Mihmatini shrugged. "I can try. But I think they were all intelligent enough to make sure they wouldn't be witnessed."
"Maybe." It was a risk we'd have to take.
"Have you found the priestess?" Mihmatini asked.
"No," I said. I should have thought of sending to Ixtli, letting him try to find a trail from the Floating Garden. Duality curse me, I'd been too obsessed with what I'd learnt about Huei to even think of using Teomitl as a messenger.
It was too late now. I'd stop at the Duality House on my way to the temple, to see what could be done. "But I don't think she's alive any more," I said to Mihmatini.
"Then you'll never find her," Mihmatini said. "Few things are as anonymous as corpses."
She'd changed. She spoke like an adult, sure of herself. And yet her face was still that of the baby sister whose first steps I'd watched. It was unsettling. Had time passed so quickly, leaving me with nothing but my sterile priest's calling as my own?
"I know," I said, quietly, unwilling to delve deeper into the subject. "But at this moment, all I need to prove is that Neutemoc didn't summon that beast of shadows. We'll see about the rest later." Such as explaining to Neutemoc what his wife had done.
"Very well," Mihmatini said. "I'll come tomorrow. At your temple?"
"Tomorrow, at midday," I said.
She nodded. "You could stay here to get some sleep, you know. You're in no state to traipse through the streets."
I heard what she wasn't telling me: that the house without either Neutemoc or Huei would be huge, filled with slaves who barely knew Mihmatini. I wished I could comfort her; but I had to go back to my temple and gather all I could to get Neutemoc freed.
"I can't," I said. "Not tonight."
Tomorrow… tomorrow, if things went well and the High Priest of Tlaloc didn't have his way, Neutemoc would be home.
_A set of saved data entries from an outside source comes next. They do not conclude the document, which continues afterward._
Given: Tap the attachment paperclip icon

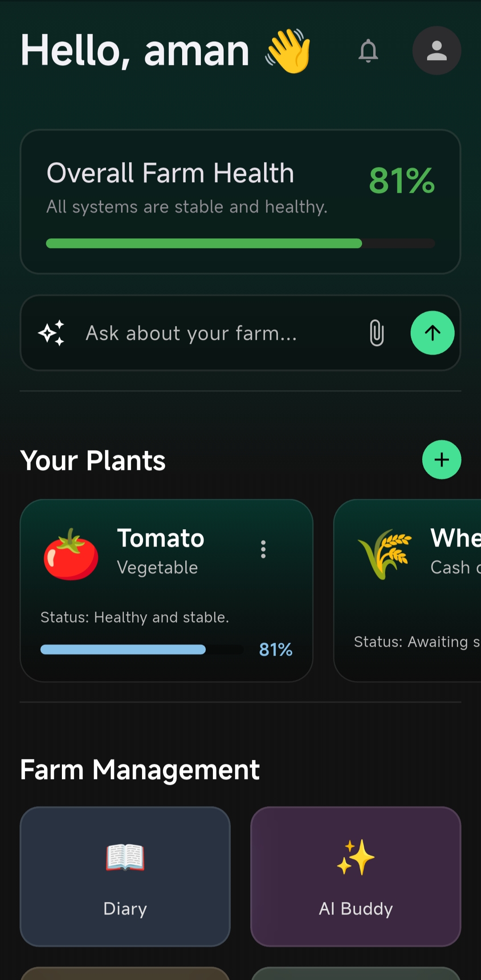Looking at the screenshot, I should pos(376,333).
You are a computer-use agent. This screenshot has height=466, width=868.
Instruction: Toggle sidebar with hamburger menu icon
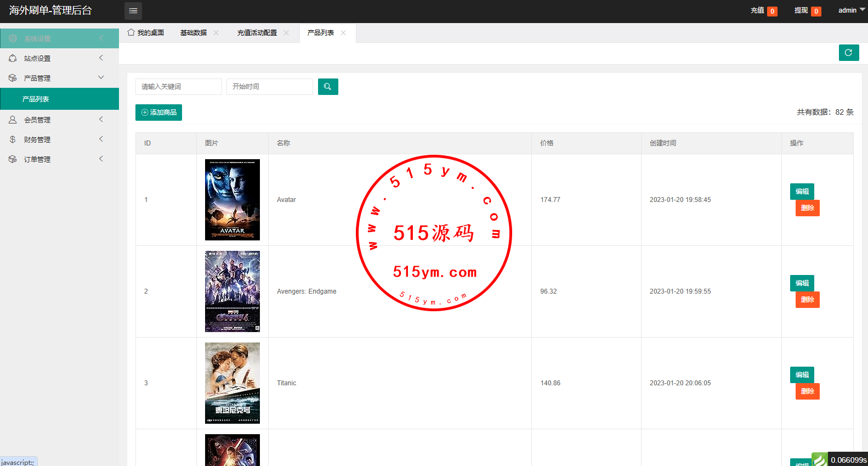click(133, 11)
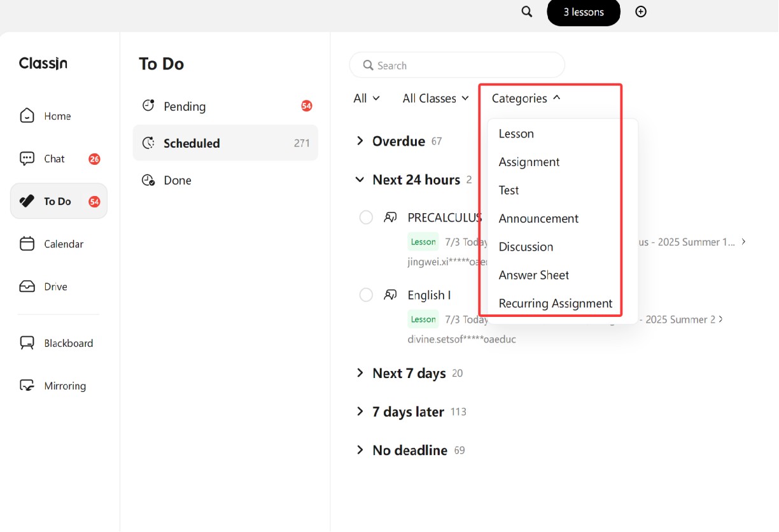Click the 3 lessons button
The image size is (779, 532).
[x=583, y=12]
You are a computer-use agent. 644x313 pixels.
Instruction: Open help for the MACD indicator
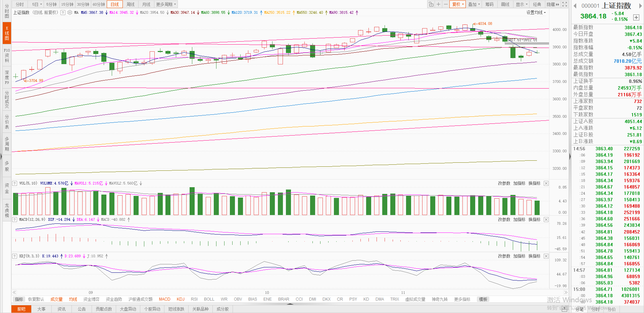coord(15,219)

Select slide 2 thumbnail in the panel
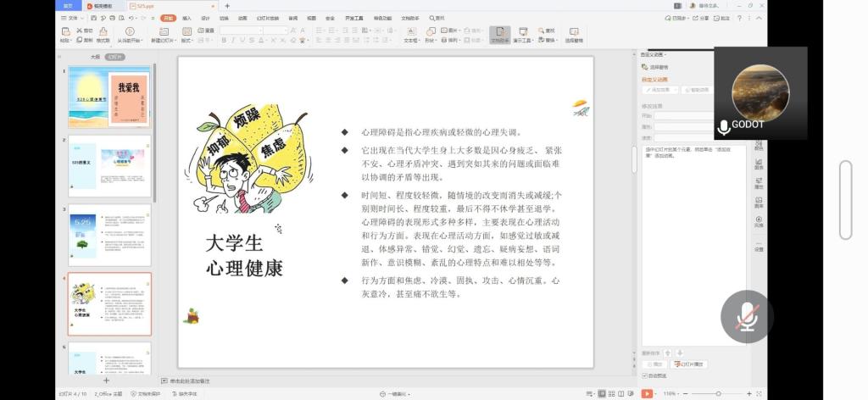pos(109,165)
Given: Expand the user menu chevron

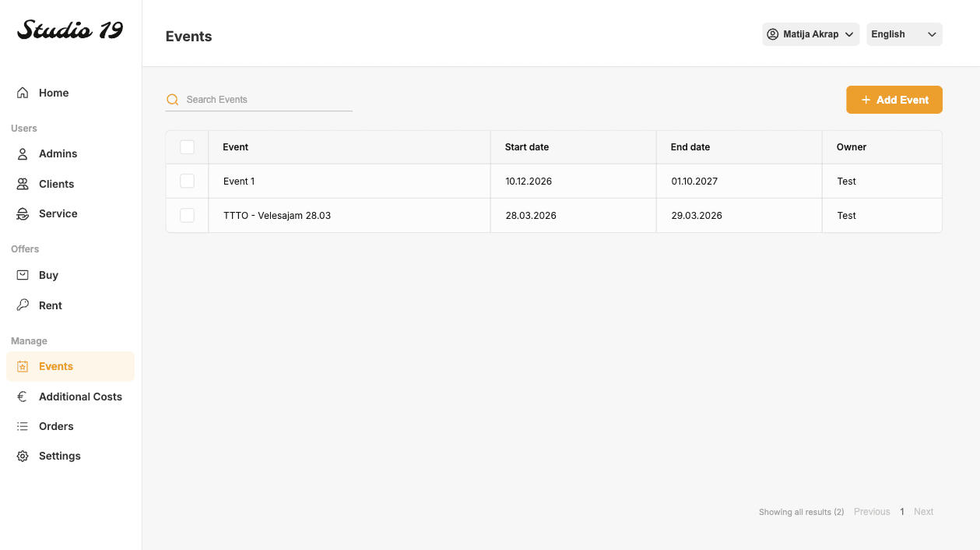Looking at the screenshot, I should coord(849,34).
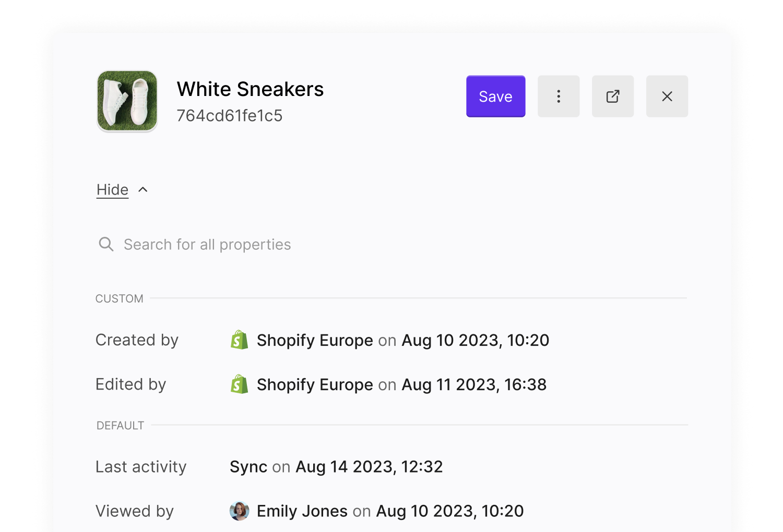
Task: Click Shopify Europe in the Edited by row
Action: (315, 385)
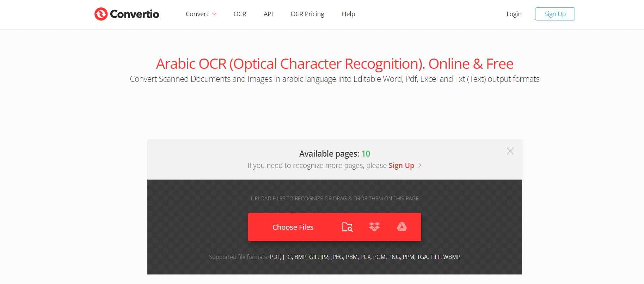Click the arrow after banner Sign Up
The height and width of the screenshot is (284, 644).
[420, 165]
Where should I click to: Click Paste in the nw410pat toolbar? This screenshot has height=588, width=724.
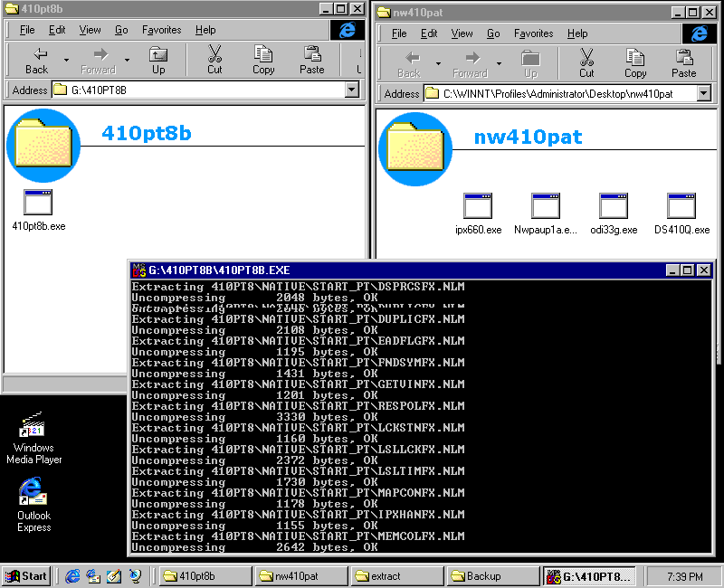tap(683, 62)
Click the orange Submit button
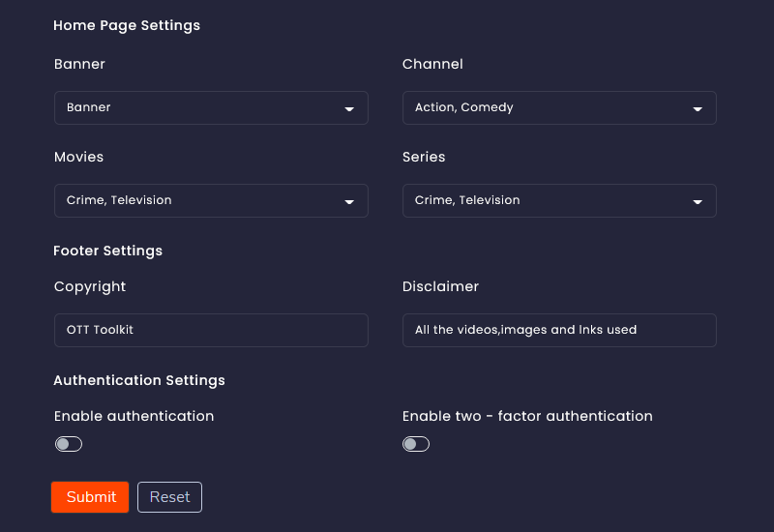This screenshot has height=532, width=774. pos(90,497)
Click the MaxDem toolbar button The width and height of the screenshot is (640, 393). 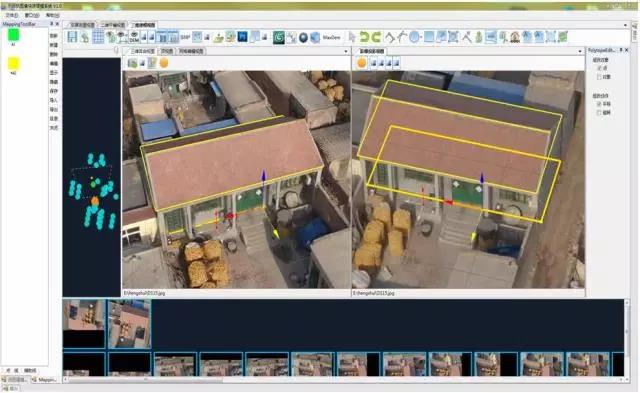[331, 38]
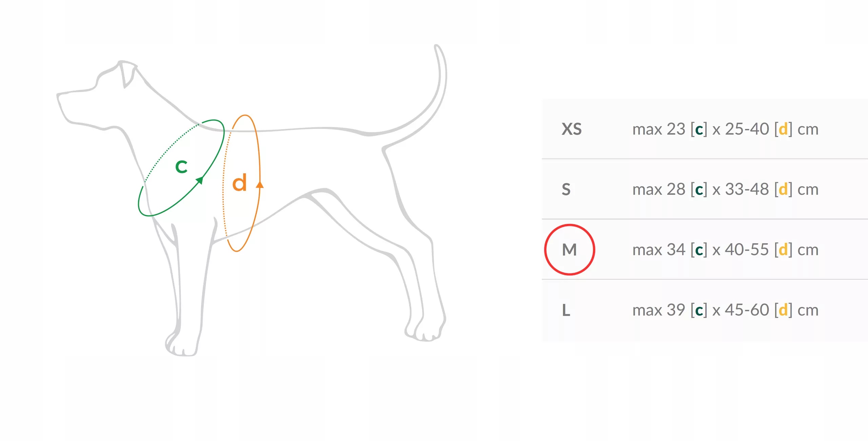This screenshot has width=868, height=441.
Task: Click the green [c] in S row
Action: point(699,190)
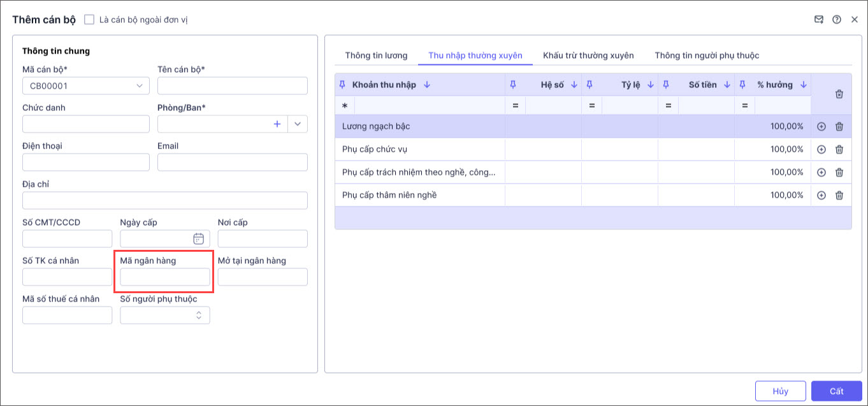868x406 pixels.
Task: Click trash icon in table header
Action: [x=839, y=94]
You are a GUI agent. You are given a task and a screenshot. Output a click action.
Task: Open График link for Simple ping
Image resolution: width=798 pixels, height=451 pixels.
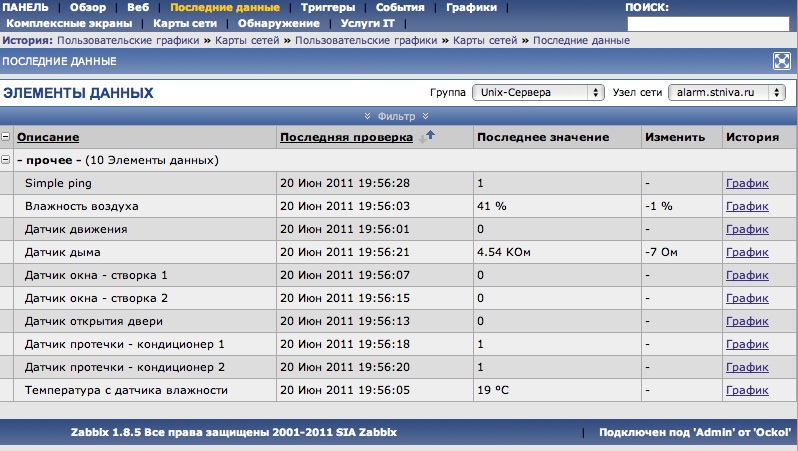pyautogui.click(x=747, y=183)
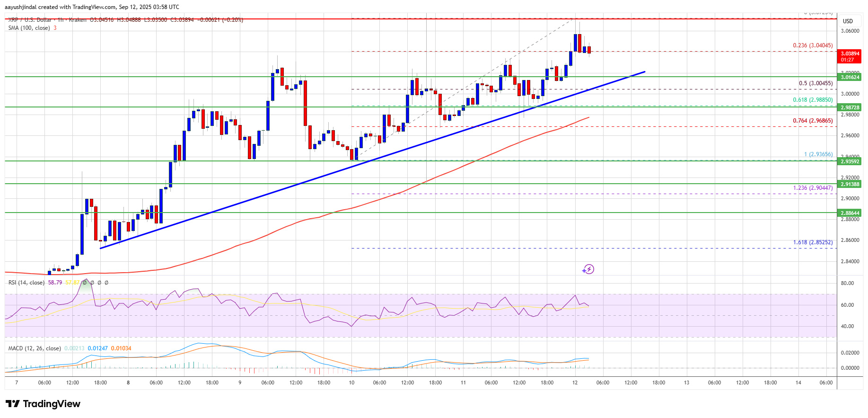This screenshot has width=868, height=418.
Task: Click the 0.618 (2.98850) Fibonacci label
Action: (x=813, y=100)
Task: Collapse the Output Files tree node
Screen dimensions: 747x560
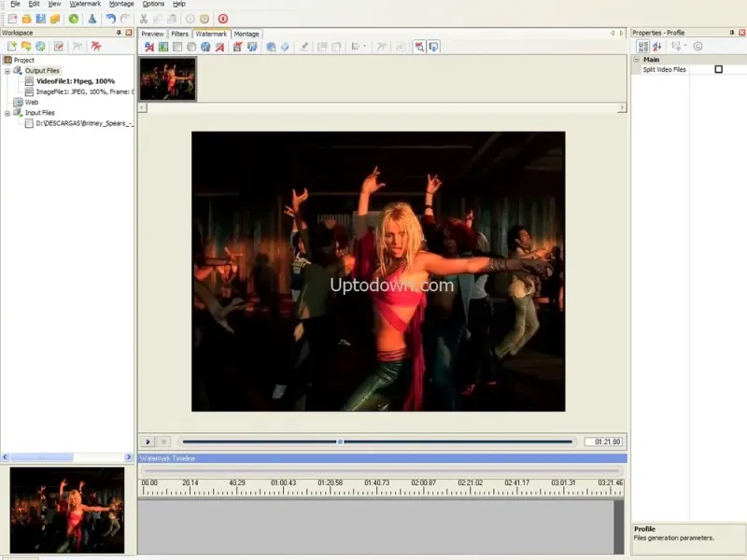Action: coord(7,71)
He'd take care of her: she was blameless in the whole matter.
Mihmatini shook her head. "You're not walking home in this state. I'll get Oyohuaca to row you back to the Sacred Precinct."
I would have protested, but in truth I felt too tired for that. I rose, now used to the sharp pain that accompanied every one of my movements, and bade her goodnight. "See you tomorrow then."
"You fool," she said as I limped into the courtyard. But her voice was more amused than angry. "Give those wounds a chance to heal."
I did not answer, and left Neutemoc's house without giving her further incentive to tease me.
Oyohuaca rowed me back to the Sacred Precinct in silence and left me by the western docks. Flotillas of reed boats, each bearing the insignia of the temple to which they belonged, bobbed in the darkness. Somewhere at the back would be the large ceremonial barge reserved for the High Priest for the Dead, its prow painted the colour of bone, its oars carved with owls and spiders.